The Emptiness of Prayer

We have long known that Blessed Mother Teresa went through a long dark night of the soul. I don't know that anyone knew its extent or depth, and shortly we should all be privileged to be able to find out. Privileged, I say, because such things are the substance of the life of faith and if we ignore them, we do so at our peril. More importantly, they are things that any person of deep faith is likely to experience. Likewise, they are things that ordinary sinners experience all the time. The two have different causes and sources, but the end result is similar. In the case of the sinner, the darkness is troublesome and not peaceful--something fought against, struggled against. In the case of the Saint--well, I wouldn't know that yet.

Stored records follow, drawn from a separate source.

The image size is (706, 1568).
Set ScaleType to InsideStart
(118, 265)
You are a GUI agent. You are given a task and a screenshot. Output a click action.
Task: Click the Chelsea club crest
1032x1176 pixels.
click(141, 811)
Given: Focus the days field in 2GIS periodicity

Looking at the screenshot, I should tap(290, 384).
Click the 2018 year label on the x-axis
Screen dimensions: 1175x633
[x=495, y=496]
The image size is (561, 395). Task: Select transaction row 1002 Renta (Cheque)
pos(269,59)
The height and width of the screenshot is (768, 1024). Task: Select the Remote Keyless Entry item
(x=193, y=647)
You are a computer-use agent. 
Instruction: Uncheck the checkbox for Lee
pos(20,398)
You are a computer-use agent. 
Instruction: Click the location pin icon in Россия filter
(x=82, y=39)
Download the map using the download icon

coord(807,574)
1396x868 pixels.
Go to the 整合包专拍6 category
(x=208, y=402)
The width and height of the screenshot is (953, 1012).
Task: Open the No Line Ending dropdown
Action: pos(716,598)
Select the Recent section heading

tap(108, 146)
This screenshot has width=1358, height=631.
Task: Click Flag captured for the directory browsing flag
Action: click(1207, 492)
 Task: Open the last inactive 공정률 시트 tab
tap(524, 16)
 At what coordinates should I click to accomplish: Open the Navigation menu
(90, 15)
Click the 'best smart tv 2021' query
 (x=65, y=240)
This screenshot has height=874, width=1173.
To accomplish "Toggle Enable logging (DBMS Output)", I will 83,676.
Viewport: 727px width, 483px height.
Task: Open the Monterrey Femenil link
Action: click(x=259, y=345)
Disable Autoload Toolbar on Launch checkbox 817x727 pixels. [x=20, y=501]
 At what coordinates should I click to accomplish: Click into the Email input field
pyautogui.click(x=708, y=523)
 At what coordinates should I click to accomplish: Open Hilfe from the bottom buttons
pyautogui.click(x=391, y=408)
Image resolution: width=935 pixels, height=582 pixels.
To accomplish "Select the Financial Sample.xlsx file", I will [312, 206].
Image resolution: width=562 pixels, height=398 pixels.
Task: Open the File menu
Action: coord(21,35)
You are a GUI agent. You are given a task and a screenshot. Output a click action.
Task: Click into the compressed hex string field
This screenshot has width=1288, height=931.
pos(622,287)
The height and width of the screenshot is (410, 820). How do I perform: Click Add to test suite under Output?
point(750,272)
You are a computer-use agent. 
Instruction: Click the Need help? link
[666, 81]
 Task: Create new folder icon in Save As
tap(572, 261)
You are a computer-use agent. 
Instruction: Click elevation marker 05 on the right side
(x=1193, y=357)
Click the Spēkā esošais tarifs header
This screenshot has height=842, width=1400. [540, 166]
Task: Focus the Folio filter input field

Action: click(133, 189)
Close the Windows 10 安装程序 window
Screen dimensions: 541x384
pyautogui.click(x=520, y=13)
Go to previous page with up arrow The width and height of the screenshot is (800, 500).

All of this in preface to a marvelous little passage that says it quite succinctly.

from The Monk Downstairs
Tim Farrington

My mind is a stretch of barren country and swirling dust; my heart has shriveled to the size of a dried pea. But this is all my private comedy. The emptiness of prayer is deeper than mere despair. Preparing us for a love we cannot conceive, God takes our lesser notions of love from us one by one.

Have you really never seen it, Brother James, somewhere in the grim efficiency of your industrial meditation? Have you never once seen all your goodness turn to dust? I tell you that until you do, all your prayer is worse than useless. It is gears of greed, grinding. Love is not fuel for the usual machinery.

What is remarkable is that this is in a work of "light" fiction-- something little more than a romance--what is it doing there? How did the author get it there without sounding preachy and overbearing? What is his point?

I suppose if I sustain my reading, I shall find out the answer and I hope I'll be pleased with it. Either way, I'll let you know.